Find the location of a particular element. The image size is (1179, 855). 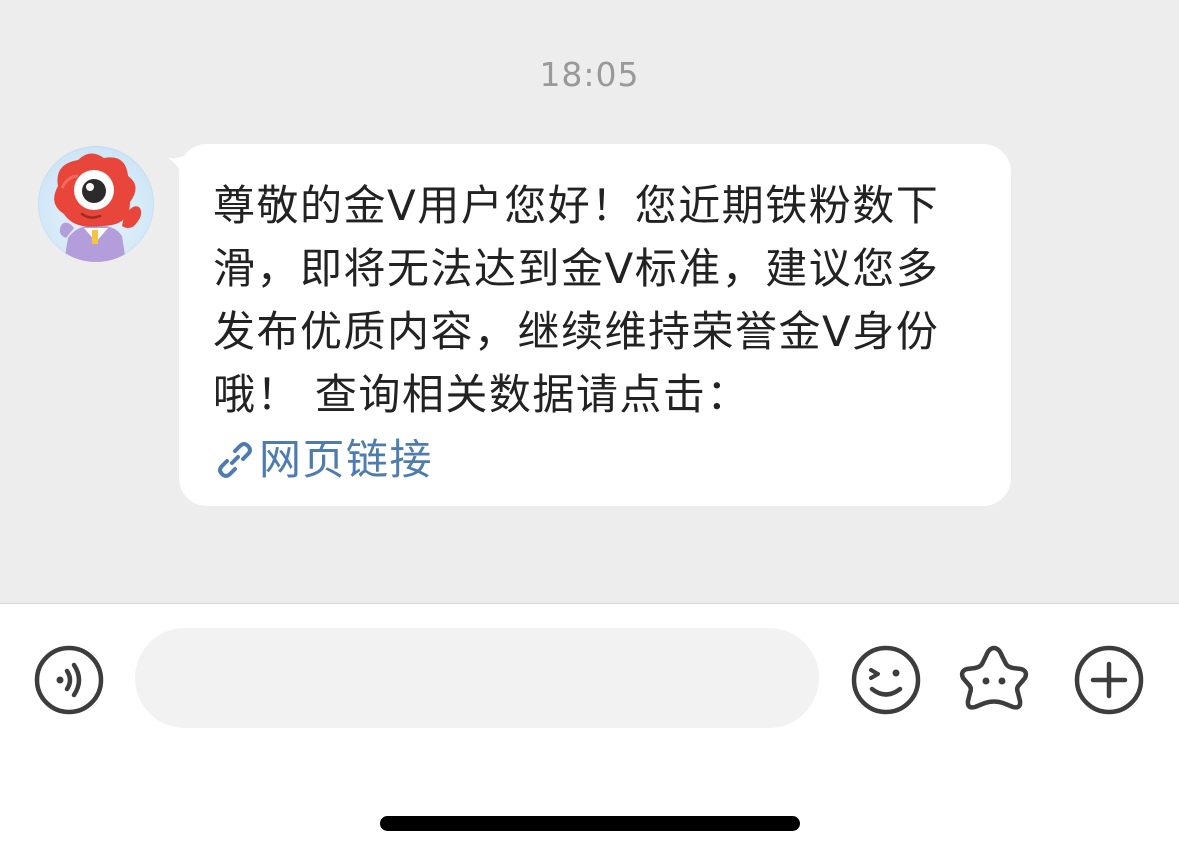

web-link: 网页链接 is located at coordinates (597, 460).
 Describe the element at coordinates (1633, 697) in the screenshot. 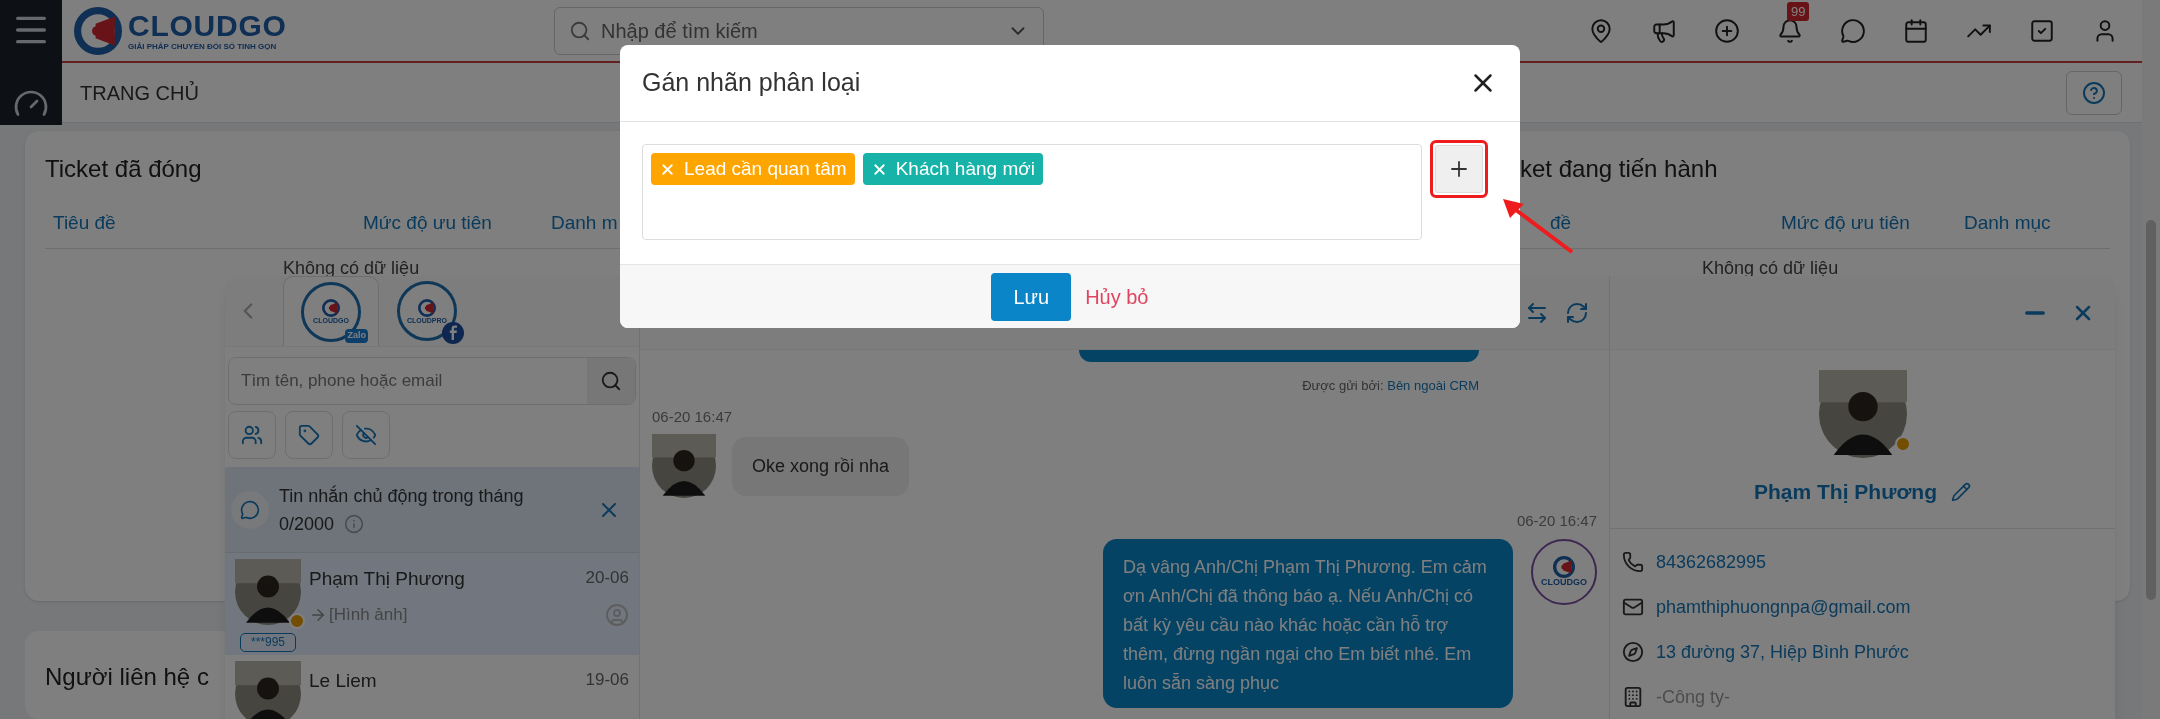

I see `building-icon` at that location.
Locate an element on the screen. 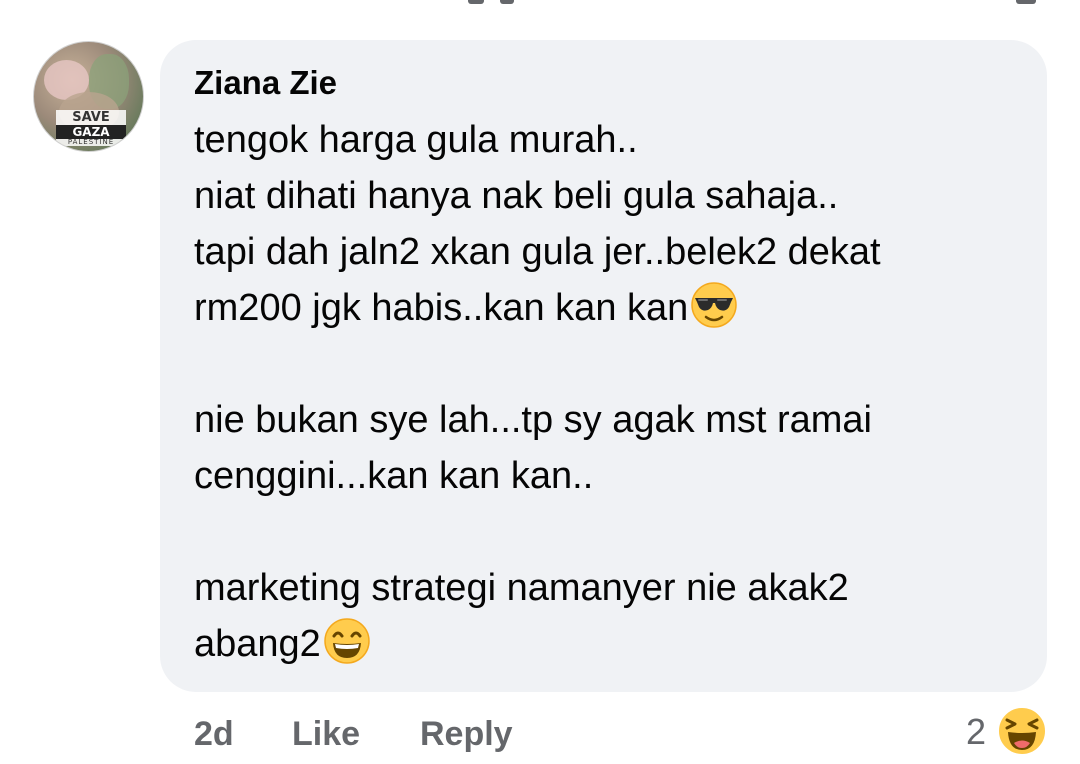  avatar-badge: SAVE GAZA PALESTINE is located at coordinates (91, 128).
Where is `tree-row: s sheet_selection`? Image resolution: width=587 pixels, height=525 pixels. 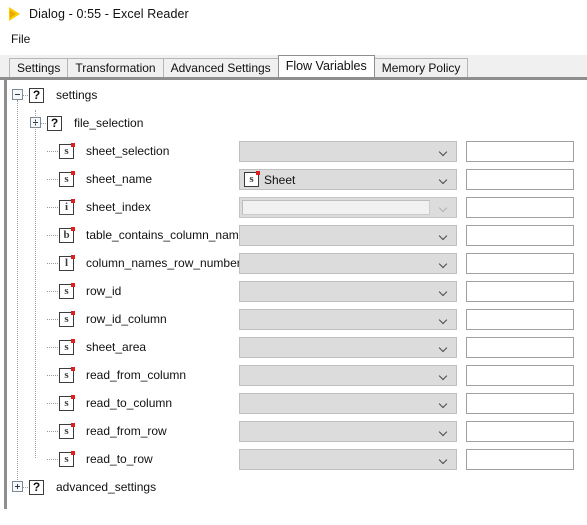 tree-row: s sheet_selection is located at coordinates (297, 151).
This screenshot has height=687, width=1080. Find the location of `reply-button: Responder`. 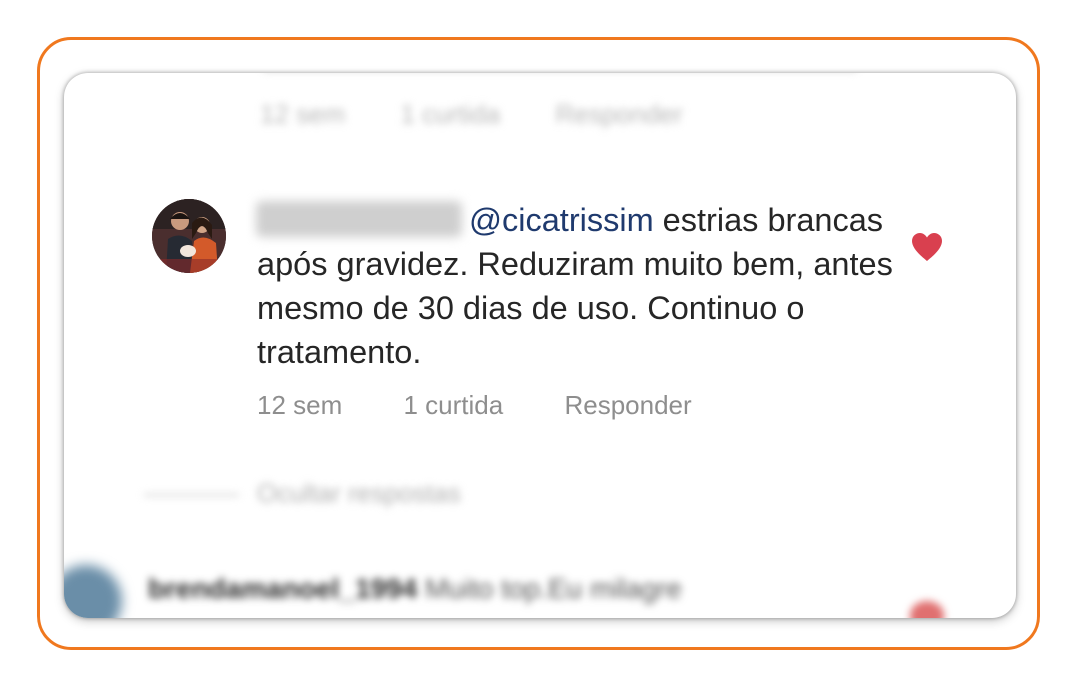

Activity: Please reproduce the lines from the very first one through the line containing "at that location.", both included, and leave the pictures out of your answer.

Task result:
Find the location of a particular element. The image size is (1179, 855). 

web-link: 网页链接 is located at coordinates (597, 460).
 Describe the element at coordinates (1633, 697) in the screenshot. 

I see `building-icon` at that location.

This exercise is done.